(Records from a data collection)
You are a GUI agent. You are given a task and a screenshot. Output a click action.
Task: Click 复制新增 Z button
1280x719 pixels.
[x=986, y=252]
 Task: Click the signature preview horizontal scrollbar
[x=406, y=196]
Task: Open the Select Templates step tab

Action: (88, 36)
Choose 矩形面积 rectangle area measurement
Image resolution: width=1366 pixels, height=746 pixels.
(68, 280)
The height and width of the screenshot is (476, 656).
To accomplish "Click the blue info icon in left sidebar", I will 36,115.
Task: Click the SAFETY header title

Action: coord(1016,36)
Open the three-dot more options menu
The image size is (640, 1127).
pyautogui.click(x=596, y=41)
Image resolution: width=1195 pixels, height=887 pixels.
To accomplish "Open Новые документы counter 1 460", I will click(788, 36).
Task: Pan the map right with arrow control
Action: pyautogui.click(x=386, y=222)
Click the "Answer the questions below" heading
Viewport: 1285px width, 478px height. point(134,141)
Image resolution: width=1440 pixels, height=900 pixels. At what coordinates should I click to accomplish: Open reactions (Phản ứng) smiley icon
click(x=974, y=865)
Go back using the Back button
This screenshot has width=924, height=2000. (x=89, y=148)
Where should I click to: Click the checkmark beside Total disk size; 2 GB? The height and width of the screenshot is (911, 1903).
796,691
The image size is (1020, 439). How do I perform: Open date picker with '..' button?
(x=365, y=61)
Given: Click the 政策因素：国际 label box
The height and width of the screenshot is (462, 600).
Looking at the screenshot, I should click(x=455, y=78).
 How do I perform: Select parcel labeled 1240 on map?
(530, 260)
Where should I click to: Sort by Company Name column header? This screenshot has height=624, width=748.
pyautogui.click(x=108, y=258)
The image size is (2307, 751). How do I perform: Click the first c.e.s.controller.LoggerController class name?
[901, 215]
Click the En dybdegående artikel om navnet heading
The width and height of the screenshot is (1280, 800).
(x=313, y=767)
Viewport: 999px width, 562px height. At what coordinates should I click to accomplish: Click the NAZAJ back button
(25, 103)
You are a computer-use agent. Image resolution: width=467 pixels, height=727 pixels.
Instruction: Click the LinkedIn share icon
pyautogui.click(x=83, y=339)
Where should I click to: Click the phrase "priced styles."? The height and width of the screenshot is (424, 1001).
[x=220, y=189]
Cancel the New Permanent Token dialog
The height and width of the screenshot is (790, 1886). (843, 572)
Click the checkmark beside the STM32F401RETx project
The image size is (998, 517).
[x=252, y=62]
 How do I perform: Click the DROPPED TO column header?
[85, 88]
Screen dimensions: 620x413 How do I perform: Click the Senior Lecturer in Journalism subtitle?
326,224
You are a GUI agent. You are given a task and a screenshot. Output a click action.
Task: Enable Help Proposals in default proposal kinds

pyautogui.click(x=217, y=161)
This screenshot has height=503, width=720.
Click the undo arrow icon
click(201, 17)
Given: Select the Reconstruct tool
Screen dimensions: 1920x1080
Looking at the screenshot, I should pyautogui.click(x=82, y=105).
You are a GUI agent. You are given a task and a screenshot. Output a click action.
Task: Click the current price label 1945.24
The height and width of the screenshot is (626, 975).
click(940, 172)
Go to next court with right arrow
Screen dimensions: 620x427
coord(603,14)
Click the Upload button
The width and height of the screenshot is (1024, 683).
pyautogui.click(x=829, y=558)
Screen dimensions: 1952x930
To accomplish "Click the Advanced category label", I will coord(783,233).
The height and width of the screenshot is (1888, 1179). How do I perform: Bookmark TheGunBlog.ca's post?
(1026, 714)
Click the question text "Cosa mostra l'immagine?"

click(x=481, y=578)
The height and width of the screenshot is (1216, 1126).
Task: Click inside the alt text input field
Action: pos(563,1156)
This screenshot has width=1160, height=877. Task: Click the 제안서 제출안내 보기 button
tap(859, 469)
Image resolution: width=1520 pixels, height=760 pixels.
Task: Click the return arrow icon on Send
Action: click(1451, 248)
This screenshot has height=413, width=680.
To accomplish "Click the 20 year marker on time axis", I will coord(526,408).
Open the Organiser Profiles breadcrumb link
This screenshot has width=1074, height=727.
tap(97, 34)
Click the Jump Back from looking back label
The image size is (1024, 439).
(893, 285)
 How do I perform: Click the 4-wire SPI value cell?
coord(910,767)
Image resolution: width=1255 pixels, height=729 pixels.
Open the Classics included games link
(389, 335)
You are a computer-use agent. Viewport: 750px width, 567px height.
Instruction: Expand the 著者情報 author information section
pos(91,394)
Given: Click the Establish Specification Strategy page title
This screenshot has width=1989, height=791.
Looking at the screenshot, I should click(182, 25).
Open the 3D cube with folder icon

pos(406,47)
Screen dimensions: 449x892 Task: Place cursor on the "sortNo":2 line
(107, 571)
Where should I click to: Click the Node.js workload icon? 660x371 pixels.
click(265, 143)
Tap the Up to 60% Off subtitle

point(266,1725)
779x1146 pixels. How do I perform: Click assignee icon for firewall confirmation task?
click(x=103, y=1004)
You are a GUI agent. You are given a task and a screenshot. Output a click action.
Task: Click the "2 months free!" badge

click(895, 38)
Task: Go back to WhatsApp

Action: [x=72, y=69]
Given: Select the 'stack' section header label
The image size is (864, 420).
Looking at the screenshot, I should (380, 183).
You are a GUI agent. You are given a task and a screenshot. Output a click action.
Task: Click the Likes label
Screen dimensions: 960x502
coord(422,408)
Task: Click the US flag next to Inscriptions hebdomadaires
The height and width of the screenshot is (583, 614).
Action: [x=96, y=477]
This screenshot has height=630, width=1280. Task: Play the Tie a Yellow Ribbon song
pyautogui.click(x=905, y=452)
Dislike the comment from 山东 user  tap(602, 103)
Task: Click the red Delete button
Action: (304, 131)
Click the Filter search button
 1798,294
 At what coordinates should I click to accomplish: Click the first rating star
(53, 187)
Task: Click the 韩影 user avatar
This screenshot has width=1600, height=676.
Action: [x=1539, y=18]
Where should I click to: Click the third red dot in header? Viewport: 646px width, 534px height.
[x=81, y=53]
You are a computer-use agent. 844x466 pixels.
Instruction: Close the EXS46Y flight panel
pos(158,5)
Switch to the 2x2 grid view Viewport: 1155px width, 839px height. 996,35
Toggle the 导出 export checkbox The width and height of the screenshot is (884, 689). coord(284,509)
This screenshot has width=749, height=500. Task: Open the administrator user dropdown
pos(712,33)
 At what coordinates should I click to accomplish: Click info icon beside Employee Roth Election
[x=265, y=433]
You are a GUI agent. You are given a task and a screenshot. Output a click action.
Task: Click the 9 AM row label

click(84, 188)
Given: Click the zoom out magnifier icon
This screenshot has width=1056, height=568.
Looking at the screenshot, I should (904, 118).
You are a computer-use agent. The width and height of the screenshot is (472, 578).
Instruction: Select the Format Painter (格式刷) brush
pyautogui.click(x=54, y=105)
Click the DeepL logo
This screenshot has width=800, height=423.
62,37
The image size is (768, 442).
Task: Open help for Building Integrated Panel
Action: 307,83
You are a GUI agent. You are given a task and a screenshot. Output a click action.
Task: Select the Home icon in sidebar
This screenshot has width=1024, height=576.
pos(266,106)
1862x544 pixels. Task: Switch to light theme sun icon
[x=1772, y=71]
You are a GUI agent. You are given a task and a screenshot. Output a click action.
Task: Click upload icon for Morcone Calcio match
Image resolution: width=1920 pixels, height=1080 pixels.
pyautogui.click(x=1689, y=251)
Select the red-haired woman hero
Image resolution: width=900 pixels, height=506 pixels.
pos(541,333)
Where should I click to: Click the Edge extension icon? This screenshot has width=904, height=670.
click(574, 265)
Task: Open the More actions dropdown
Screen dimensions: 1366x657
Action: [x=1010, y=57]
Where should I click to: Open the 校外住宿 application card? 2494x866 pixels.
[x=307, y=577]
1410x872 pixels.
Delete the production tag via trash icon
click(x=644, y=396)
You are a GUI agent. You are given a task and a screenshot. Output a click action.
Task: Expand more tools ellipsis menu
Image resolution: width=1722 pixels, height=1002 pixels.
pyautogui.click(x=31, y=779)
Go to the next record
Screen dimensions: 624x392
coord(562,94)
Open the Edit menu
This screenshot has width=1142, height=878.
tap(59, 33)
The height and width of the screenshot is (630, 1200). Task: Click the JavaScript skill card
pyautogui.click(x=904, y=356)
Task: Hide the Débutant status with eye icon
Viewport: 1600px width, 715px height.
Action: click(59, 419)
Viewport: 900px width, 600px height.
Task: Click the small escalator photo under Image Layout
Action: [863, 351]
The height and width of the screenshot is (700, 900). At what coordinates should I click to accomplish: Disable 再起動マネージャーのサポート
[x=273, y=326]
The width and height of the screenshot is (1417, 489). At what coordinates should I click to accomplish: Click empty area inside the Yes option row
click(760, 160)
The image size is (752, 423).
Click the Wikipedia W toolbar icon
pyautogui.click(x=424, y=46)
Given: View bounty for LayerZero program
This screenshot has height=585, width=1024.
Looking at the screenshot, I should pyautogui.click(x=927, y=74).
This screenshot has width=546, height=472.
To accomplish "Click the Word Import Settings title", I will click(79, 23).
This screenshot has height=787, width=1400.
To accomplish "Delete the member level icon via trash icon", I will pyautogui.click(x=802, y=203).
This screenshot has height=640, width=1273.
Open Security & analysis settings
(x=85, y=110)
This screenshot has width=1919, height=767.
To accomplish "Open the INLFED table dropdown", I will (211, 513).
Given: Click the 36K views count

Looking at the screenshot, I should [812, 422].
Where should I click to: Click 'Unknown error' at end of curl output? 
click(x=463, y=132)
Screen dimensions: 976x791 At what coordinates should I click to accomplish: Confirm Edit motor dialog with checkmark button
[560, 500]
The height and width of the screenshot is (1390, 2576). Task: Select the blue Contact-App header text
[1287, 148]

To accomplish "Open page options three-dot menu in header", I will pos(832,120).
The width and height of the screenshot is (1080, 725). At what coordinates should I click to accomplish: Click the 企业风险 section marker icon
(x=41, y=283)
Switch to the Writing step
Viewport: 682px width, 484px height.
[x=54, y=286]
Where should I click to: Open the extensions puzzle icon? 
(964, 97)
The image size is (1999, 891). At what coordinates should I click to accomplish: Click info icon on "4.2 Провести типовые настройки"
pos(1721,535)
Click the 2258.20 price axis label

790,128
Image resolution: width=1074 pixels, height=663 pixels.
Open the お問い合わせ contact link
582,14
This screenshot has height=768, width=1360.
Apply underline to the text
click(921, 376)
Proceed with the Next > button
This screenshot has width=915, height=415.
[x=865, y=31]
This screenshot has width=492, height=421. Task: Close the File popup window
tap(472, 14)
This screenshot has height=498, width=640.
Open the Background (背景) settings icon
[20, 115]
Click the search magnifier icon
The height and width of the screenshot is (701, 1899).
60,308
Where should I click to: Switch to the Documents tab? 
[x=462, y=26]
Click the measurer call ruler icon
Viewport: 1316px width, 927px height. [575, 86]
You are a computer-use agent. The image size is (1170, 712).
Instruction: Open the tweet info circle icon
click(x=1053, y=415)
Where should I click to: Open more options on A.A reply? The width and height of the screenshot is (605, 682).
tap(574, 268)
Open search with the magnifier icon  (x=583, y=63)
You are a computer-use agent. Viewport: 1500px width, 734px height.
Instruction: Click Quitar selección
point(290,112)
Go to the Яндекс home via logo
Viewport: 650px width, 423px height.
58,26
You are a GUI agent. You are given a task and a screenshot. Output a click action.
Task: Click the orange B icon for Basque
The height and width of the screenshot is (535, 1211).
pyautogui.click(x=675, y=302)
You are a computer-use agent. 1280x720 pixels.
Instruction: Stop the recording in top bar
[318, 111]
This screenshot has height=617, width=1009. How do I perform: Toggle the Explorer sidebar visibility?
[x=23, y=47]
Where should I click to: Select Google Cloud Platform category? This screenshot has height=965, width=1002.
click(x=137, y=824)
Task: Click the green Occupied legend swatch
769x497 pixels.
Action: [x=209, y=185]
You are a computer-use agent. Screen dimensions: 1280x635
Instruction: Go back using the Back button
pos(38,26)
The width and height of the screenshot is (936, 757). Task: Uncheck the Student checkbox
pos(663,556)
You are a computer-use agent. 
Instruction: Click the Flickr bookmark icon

**Instructions to follow:**
Using the records above, copy word for word the line with "Image resolution: width=1722", the line with "Given: View bounty for LayerZero program", and every line between them.

**Output of the task:**
Image resolution: width=1722 pixels, height=1002 pixels.
pyautogui.click(x=31, y=779)
Go to the next record
Screen dimensions: 624x392
coord(562,94)
Open the Edit menu
This screenshot has width=1142, height=878.
tap(59, 33)
The height and width of the screenshot is (630, 1200). Task: Click the JavaScript skill card
pyautogui.click(x=904, y=356)
Task: Hide the Débutant status with eye icon
Viewport: 1600px width, 715px height.
Action: click(59, 419)
Viewport: 900px width, 600px height.
Task: Click the small escalator photo under Image Layout
Action: [863, 351]
The height and width of the screenshot is (700, 900). At what coordinates should I click to accomplish: Disable 再起動マネージャーのサポート
[x=273, y=326]
The width and height of the screenshot is (1417, 489). At what coordinates should I click to accomplish: Click empty area inside the Yes option row
click(760, 160)
The image size is (752, 423).
Click the Wikipedia W toolbar icon
pyautogui.click(x=424, y=46)
Given: View bounty for LayerZero program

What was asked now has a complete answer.